■ The task: Using the records below, quote only the span that opens with the line containing "427x553 pixels." and closes with the line containing "Open the Touchpad settings page", exactly and inclusively.

■ Exercise input:
- Opening Delimiter -
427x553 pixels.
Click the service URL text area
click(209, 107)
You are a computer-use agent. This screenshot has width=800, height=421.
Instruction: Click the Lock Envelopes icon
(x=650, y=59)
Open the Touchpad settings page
- Closing Delimiter -
- Opening Delimiter -
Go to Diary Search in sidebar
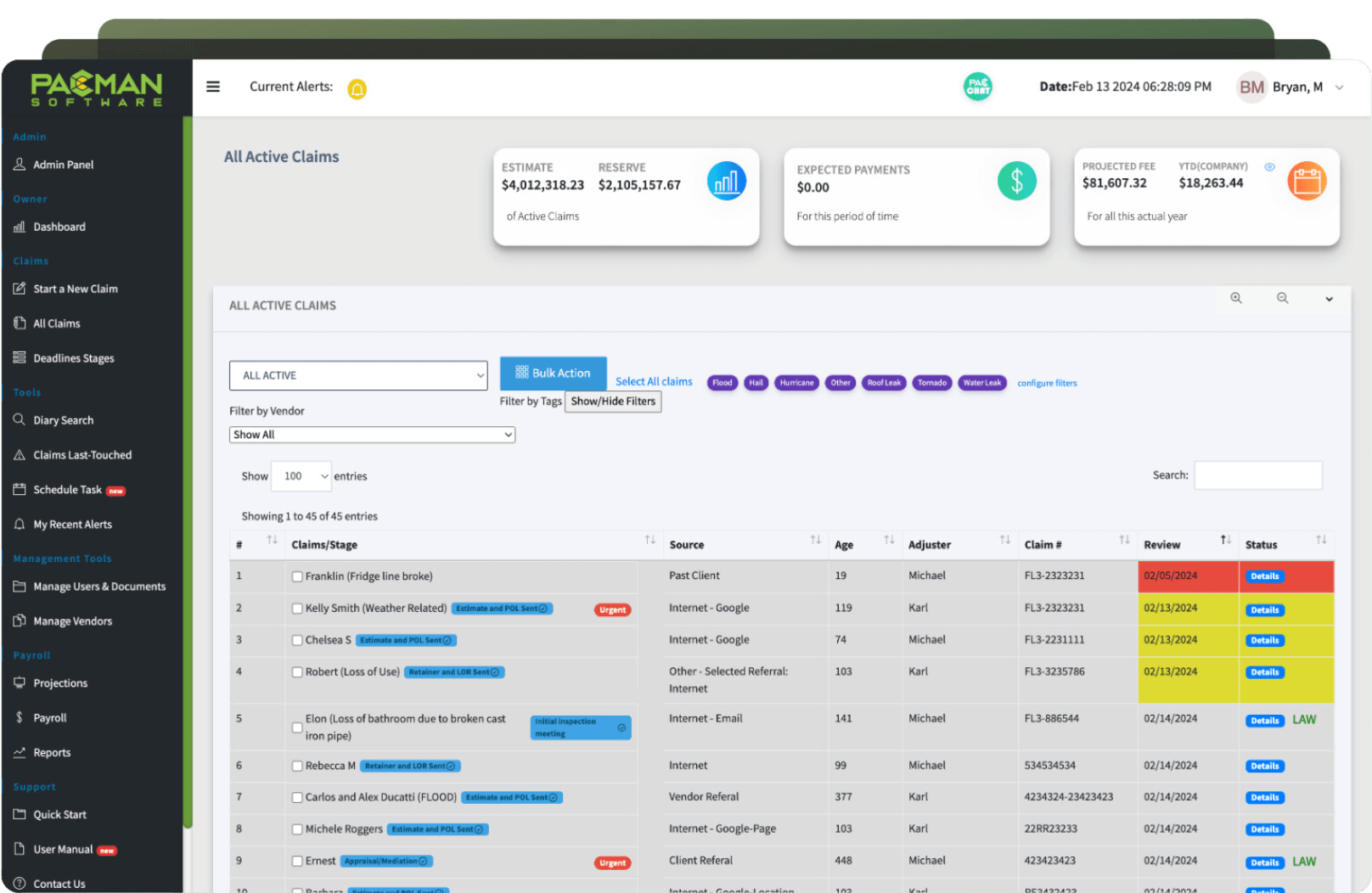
- Closing Delimiter -
- Opening Delimiter -
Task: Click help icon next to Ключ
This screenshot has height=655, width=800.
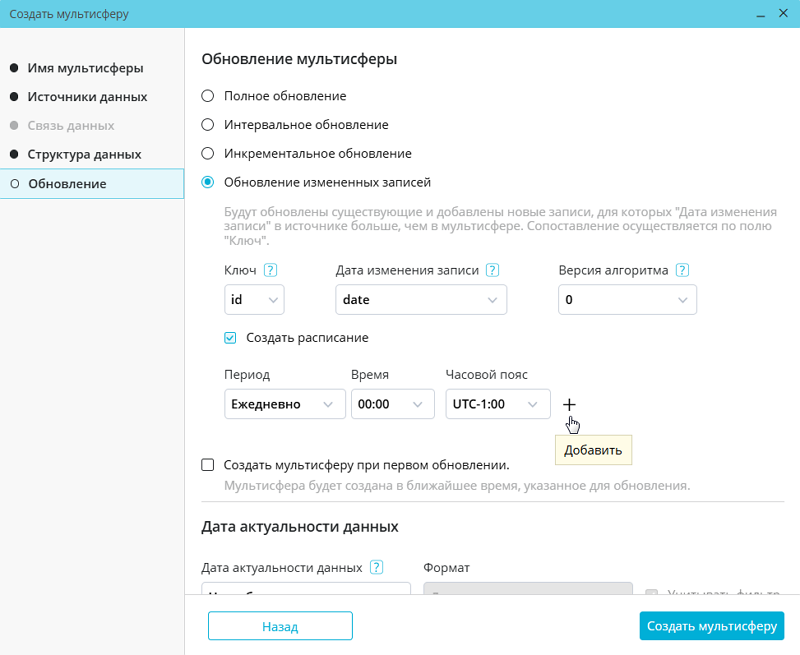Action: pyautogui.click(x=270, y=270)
- Closing Delimiter -
■ Reply:
427x553 pixels.
Click the service URL text area
click(209, 107)
You are a computer-use agent. This screenshot has width=800, height=421.
Instruction: Click the Lock Envelopes icon
(x=650, y=59)
Open the Touchpad settings page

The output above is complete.